(Brief): Each entry below is to be copied out exactly and in full.

(Input material):
----------
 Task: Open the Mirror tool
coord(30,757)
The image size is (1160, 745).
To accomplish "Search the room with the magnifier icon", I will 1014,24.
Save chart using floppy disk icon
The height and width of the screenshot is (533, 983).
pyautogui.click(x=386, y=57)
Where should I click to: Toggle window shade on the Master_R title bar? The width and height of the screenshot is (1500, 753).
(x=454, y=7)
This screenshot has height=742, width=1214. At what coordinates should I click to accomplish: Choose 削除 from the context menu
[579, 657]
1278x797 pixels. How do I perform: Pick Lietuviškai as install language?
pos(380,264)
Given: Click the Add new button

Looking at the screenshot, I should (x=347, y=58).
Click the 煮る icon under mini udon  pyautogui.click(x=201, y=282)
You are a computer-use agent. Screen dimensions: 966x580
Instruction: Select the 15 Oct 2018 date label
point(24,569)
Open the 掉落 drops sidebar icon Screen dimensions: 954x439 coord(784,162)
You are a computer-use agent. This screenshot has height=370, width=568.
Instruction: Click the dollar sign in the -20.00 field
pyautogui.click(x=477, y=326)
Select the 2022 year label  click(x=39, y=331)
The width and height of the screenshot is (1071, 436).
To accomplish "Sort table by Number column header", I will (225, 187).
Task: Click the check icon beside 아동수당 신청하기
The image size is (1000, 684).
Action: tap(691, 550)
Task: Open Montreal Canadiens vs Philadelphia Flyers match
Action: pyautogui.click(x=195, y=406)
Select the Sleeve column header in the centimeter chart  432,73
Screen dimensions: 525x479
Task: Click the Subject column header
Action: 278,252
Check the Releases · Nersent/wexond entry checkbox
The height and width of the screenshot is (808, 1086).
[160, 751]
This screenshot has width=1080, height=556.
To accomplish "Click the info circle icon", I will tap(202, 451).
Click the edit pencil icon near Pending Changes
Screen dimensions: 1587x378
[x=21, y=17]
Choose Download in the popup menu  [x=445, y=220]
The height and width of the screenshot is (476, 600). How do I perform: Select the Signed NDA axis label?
----------
(Written solution):
 Task: Open the Mirror tool
coord(30,757)
The image size is (1160, 745).
To accomplish "Search the room with the magnifier icon", I will 1014,24.
Save chart using floppy disk icon
The height and width of the screenshot is (533, 983).
pyautogui.click(x=386, y=57)
Where should I click to: Toggle window shade on the Master_R title bar? The width and height of the screenshot is (1500, 753).
(x=454, y=7)
This screenshot has height=742, width=1214. At what coordinates should I click to accomplish: Choose 削除 from the context menu
[579, 657]
1278x797 pixels. How do I perform: Pick Lietuviškai as install language?
pos(380,264)
Given: Click the Add new button

Looking at the screenshot, I should (x=347, y=58).
Click the 煮る icon under mini udon  pyautogui.click(x=201, y=282)
You are a computer-use agent. Screen dimensions: 966x580
Instruction: Select the 15 Oct 2018 date label
point(24,569)
Open the 掉落 drops sidebar icon Screen dimensions: 954x439 coord(784,162)
You are a computer-use agent. This screenshot has height=370, width=568.
Instruction: Click the dollar sign in the -20.00 field
pyautogui.click(x=477, y=326)
Select the 2022 year label  click(x=39, y=331)
The width and height of the screenshot is (1071, 436).
To accomplish "Sort table by Number column header", I will (225, 187).
Task: Click the check icon beside 아동수당 신청하기
The image size is (1000, 684).
Action: tap(691, 550)
Task: Open Montreal Canadiens vs Philadelphia Flyers match
Action: pyautogui.click(x=195, y=406)
Select the Sleeve column header in the centimeter chart  432,73
Screen dimensions: 525x479
Task: Click the Subject column header
Action: 278,252
Check the Releases · Nersent/wexond entry checkbox
The height and width of the screenshot is (808, 1086).
[160, 751]
This screenshot has width=1080, height=556.
To accomplish "Click the info circle icon", I will tap(202, 451).
Click the edit pencil icon near Pending Changes
Screen dimensions: 1587x378
[x=21, y=17]
Choose Download in the popup menu  [x=445, y=220]
The height and width of the screenshot is (476, 600). How do I perform: Select the Signed NDA axis label?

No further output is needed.